AKP-Rejimi Asuri-Süryani/Ermeni Soykırımının 100. yıldönümünün yaklaşmasını, »başkanlık referandumuna« dönüştürdüğü seçim sürecinin ırkçı, milliyetçi-şoven ve inkârcı dozunu artırmak için kullanıyor. Görüldüğü kadarıyla da bu strateji toplumsal çoğunluğu oluşturan Sünni-muhafazakâr kitlelerde karşılığını buluyor. Hiç kuşku yok; AKP-Rejiminin tartışmasız lideri Erdoğan başarılı bir biçimde toplumsal bölünmeyi derinleştiriyor ve kendi seçmen kitlesinin çok iyi »anladığı« bir dilden konuşuyor.

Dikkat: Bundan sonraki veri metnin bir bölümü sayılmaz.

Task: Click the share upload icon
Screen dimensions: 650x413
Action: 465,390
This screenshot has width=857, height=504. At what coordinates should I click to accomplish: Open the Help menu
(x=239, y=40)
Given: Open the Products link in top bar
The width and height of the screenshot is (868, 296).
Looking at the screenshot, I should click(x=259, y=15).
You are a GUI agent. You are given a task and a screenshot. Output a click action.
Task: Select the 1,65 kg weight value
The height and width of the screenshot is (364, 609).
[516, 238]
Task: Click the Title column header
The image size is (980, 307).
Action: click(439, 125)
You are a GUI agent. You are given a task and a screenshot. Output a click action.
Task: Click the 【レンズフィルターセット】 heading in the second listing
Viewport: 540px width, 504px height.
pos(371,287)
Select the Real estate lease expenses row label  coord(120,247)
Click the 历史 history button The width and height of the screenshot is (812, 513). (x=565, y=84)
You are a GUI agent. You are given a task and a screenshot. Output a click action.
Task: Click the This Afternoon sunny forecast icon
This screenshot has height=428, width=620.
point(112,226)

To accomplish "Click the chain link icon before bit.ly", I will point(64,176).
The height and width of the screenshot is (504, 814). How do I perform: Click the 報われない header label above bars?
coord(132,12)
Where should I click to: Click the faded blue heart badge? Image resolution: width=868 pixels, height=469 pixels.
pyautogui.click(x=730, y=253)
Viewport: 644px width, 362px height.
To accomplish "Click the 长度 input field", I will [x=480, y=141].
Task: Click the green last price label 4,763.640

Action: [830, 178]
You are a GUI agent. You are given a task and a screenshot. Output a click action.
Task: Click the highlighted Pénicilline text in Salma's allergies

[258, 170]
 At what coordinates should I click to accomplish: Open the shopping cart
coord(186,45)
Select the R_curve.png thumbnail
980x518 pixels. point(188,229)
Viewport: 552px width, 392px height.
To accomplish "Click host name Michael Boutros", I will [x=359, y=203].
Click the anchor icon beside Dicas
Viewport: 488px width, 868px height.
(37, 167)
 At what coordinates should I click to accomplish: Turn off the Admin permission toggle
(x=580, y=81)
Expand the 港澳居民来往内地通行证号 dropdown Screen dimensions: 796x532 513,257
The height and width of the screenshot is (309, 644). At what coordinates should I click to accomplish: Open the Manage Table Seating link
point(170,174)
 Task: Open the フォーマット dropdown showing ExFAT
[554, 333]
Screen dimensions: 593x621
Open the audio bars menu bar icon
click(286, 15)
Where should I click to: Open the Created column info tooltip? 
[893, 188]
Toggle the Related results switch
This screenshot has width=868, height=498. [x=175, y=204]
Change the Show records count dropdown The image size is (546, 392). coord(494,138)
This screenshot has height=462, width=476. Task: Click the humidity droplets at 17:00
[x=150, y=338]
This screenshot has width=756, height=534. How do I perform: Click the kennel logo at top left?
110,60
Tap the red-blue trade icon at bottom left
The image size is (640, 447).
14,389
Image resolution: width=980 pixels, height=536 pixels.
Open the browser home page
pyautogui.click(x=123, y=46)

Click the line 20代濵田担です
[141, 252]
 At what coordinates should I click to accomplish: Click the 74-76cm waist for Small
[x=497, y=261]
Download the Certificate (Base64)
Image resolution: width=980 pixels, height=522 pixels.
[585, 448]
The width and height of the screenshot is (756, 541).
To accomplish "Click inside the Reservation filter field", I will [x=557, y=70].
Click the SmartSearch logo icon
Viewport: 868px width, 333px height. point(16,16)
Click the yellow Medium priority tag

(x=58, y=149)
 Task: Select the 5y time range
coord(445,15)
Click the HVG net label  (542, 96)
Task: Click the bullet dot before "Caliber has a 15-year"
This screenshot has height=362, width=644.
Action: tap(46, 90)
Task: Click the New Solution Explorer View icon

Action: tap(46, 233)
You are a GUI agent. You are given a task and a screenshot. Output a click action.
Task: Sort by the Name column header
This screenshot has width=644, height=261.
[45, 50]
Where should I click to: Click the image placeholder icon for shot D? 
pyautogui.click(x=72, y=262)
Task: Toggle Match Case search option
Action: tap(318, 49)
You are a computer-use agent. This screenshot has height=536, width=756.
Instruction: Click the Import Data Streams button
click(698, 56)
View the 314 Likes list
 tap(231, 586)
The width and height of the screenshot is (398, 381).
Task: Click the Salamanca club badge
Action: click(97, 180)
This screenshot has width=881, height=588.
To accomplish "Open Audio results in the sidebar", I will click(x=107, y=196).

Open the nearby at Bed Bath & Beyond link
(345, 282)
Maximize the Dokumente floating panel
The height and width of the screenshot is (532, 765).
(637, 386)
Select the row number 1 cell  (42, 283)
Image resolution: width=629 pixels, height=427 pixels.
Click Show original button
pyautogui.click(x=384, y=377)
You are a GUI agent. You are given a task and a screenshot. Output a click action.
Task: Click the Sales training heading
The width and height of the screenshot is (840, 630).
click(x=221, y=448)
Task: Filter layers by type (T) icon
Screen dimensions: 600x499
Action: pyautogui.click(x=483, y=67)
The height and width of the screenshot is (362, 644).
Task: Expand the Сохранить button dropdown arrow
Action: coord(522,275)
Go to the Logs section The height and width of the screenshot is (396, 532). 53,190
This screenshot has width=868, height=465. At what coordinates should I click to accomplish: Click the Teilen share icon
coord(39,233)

Türkiye’deki çoğunluk toplumu, Erdoğan’ın toplumsal infiale yol açması gereken açıklamalarına, karşı çıkma anlamında kayda değer bir reaksiyon göstermedi. Erdoğan’ın bilinçli olarak kullandığı »deport« kelimesi anlaşılmadı diye değil. Kökü »deportasyon«, Türkçesiyle »tehcir« olan »deport« kelimesinin ne anlama geldiği iyi biliniyor. O açıdan devletin başında bulunan makamın bu kelimeyi kullanması, 1894’lerde başlayıp 1915-1917’de zirveye ulaşan Soykırım politikalarının hâlâ devlet aklı olduğunu kanıtlamakta, Türkiye’de yaşayan farklı milliyetlerden Müslüman nüfusunun 20. Yüzyıl’ın başlarındaki zihniyetinin hâlâ değişmediğini göstermektedir. Nasıl 100 yıl öncesinde Osmanlı devletinin kararlaştırdığı ve organize bir biçimde gerçekleştirdiği Soykırım, Müslüman nüfusun doğrudan veya dolaylı katılımı ve onayı olmadan olanaksız olurduysa, bugünkü ırkçı inkâr politikaları da Sünni-muhafazakâr kitlelerin onayı olmadan yürütülemezlerdi. Türkiye’nin toplumsal gerçekliği budur ve bu gerçeklik kapitalist sömürü sistemine »İslam zırhını« giydiren AKP-Rejiminin en önemli dayanaklarından birisidir.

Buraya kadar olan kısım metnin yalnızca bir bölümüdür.